Work to be completed: In the material below, find the line containing "Carnets (200, 1733)" and the line containing "Hé les humains !", then reproduce exactly both of them and every line between, and nothing else.

___ Dataset extract

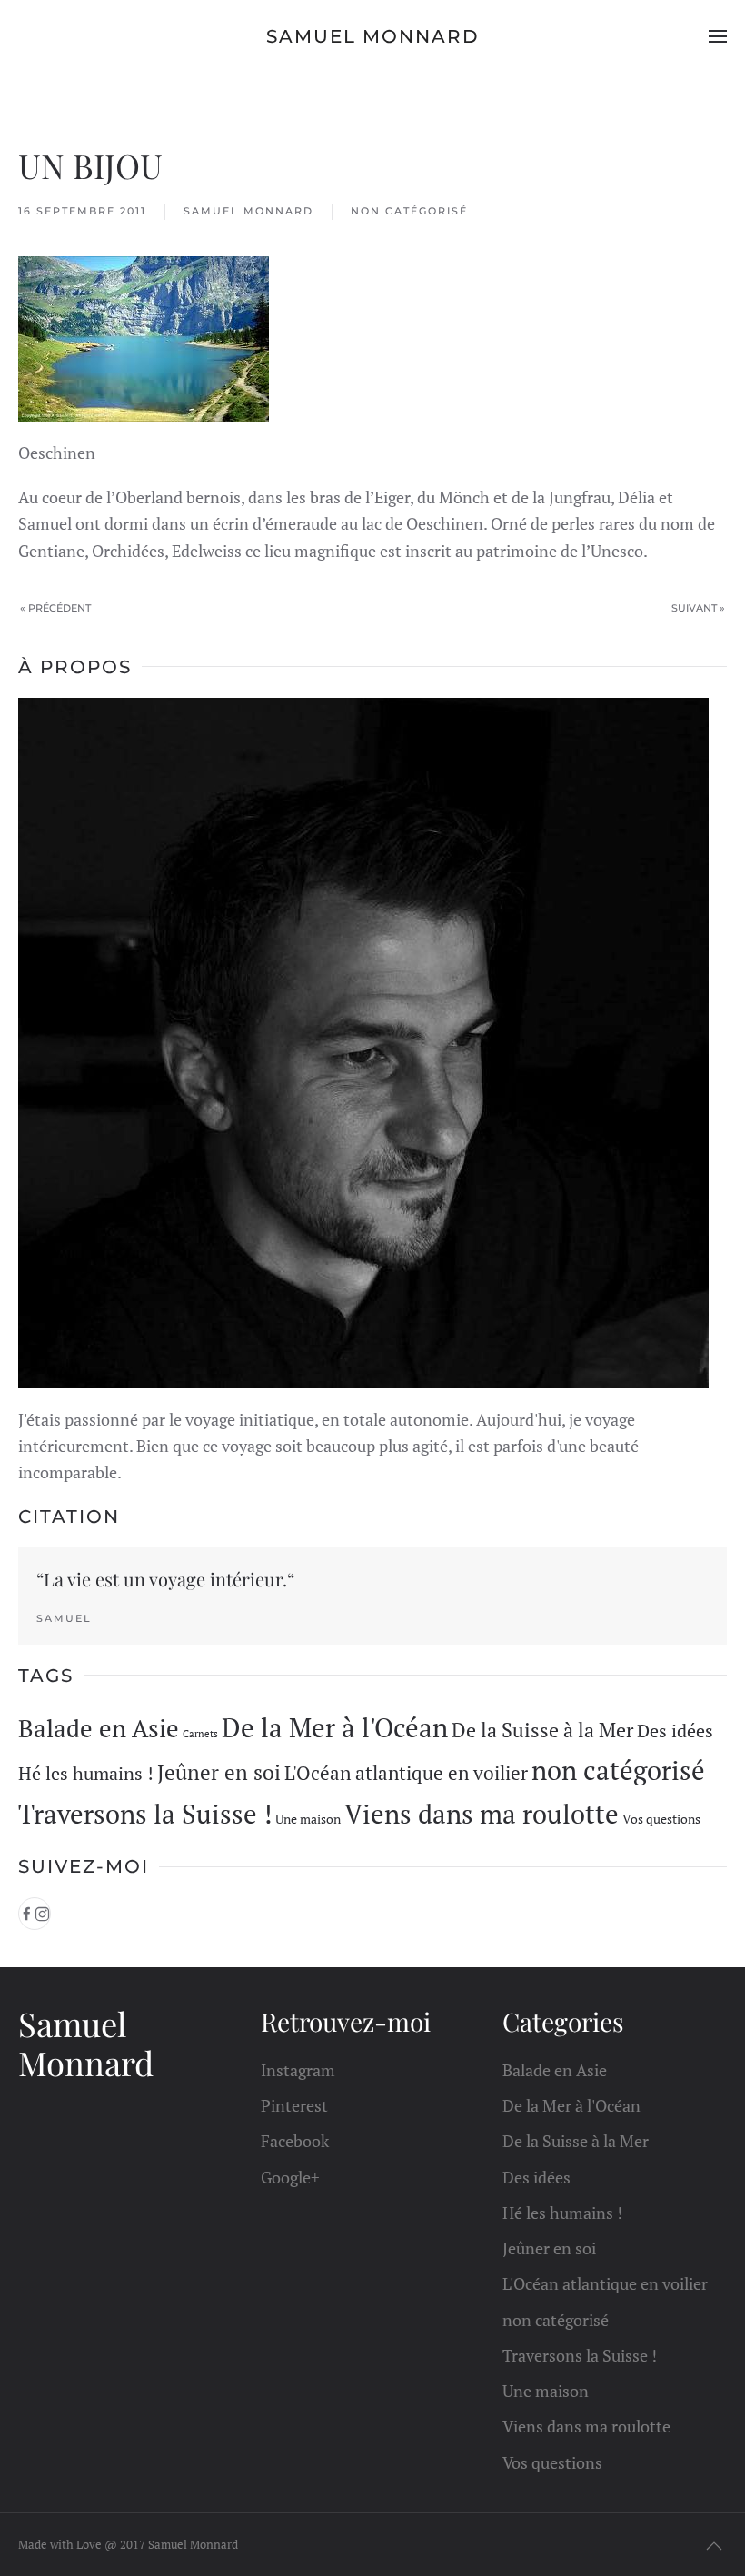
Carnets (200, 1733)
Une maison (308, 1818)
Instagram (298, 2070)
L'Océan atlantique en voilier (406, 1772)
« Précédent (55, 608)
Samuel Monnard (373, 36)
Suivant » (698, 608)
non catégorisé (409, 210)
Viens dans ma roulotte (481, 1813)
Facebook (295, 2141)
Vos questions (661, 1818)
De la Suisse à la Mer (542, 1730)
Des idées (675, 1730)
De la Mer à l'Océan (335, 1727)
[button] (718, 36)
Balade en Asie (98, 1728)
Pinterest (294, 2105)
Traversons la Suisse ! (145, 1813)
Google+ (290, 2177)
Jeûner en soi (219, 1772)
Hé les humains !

______
___ Dataset extract

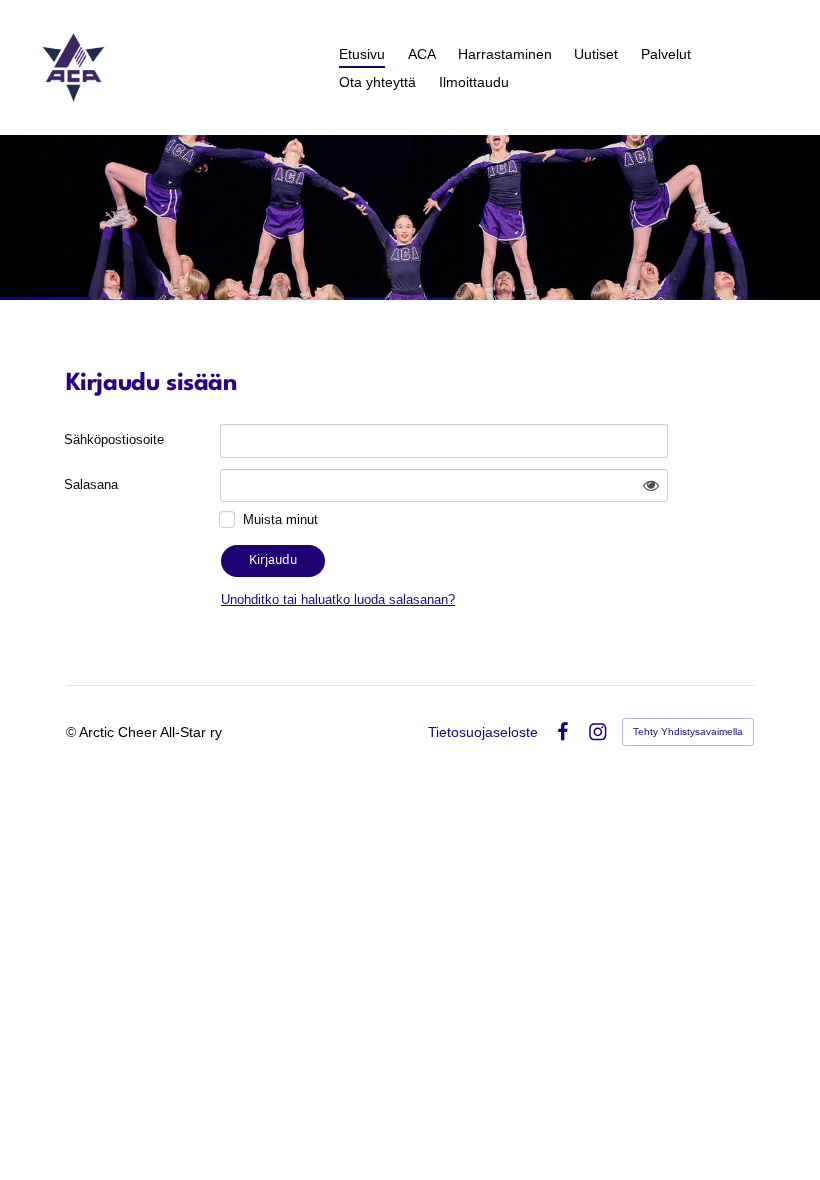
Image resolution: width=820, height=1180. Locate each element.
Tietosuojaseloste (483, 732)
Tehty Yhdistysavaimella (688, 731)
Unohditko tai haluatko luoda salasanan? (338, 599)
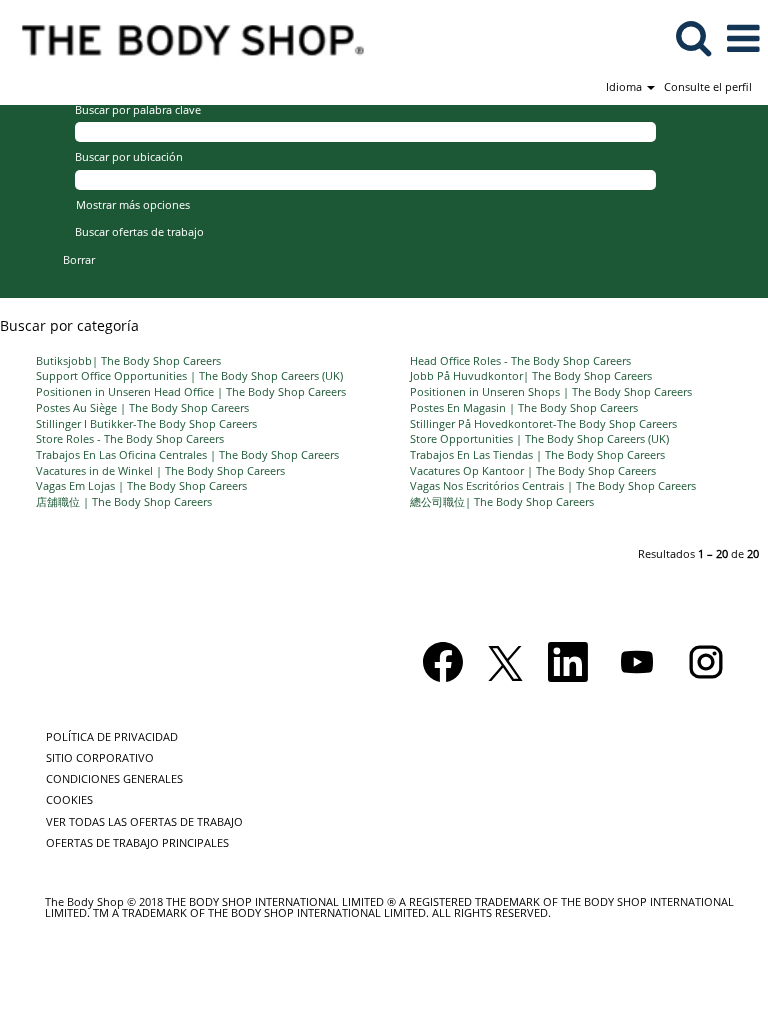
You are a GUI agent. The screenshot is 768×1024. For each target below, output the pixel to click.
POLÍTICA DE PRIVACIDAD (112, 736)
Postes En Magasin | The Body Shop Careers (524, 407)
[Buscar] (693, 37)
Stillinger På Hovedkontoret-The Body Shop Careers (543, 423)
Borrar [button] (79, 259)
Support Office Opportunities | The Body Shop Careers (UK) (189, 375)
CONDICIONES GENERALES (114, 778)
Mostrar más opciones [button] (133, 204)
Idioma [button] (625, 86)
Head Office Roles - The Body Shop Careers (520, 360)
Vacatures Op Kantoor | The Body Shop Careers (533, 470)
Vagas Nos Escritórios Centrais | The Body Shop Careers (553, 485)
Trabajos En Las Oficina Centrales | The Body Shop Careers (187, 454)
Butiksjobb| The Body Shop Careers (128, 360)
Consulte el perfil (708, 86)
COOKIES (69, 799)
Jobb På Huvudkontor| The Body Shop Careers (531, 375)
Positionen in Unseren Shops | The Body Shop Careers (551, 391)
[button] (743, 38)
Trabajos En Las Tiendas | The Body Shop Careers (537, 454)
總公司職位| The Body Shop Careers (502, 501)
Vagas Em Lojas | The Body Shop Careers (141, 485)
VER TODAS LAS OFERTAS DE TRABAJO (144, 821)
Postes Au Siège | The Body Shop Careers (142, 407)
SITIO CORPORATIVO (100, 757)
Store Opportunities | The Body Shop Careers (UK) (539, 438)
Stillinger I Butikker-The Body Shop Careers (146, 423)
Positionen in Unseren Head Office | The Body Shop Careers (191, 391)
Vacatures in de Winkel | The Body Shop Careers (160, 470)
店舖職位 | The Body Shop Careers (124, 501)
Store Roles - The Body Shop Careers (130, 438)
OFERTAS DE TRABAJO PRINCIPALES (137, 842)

______
___ Dataset extract

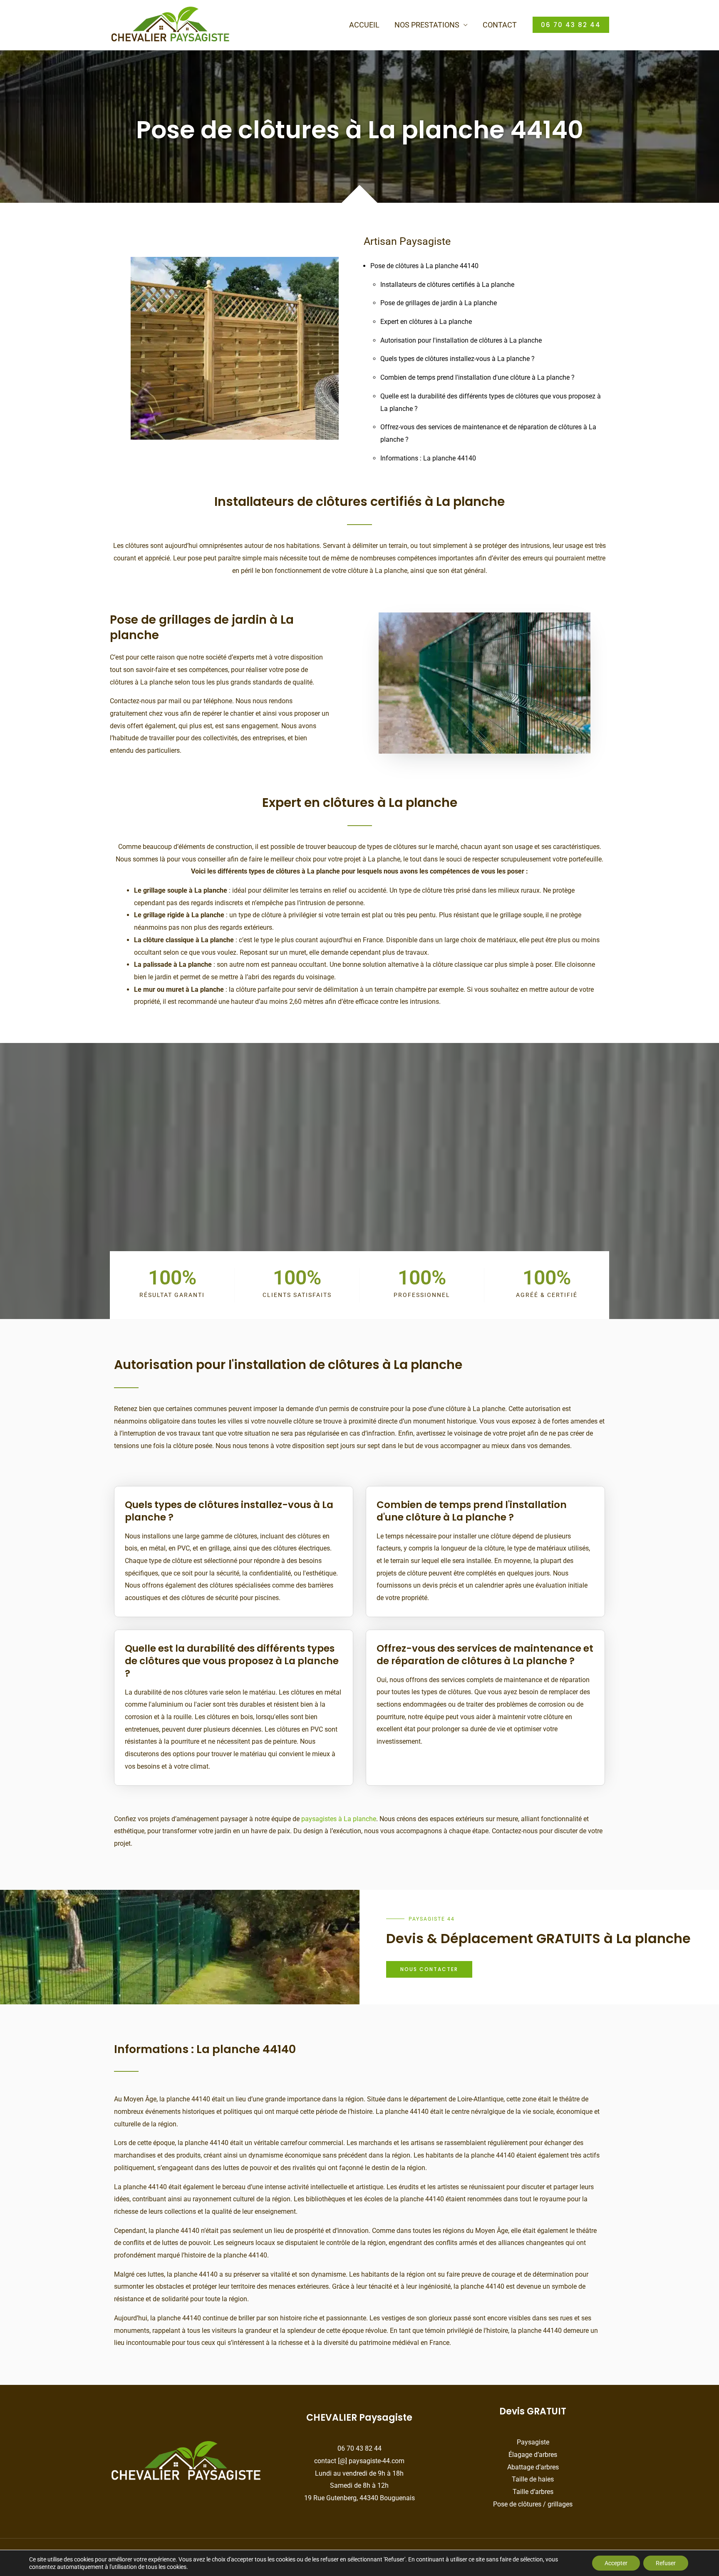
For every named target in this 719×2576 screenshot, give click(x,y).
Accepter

______

Output of the exercise:
Carnets (200, 1733)
Une maison (308, 1818)
Instagram (298, 2070)
L'Océan atlantique en voilier (406, 1772)
« Précédent (55, 608)
Samuel Monnard (373, 36)
Suivant » (698, 608)
non catégorisé (409, 210)
Viens dans ma roulotte (481, 1813)
Facebook (295, 2141)
Vos questions (661, 1818)
De la Suisse à la Mer (542, 1730)
Des idées (675, 1730)
De la Mer à l'Océan (335, 1727)
[button] (718, 36)
Balade en Asie (98, 1728)
Pinterest (294, 2105)
Traversons la Suisse ! (145, 1813)
Google+ (290, 2177)
Jeûner en soi (219, 1772)
Hé les humains !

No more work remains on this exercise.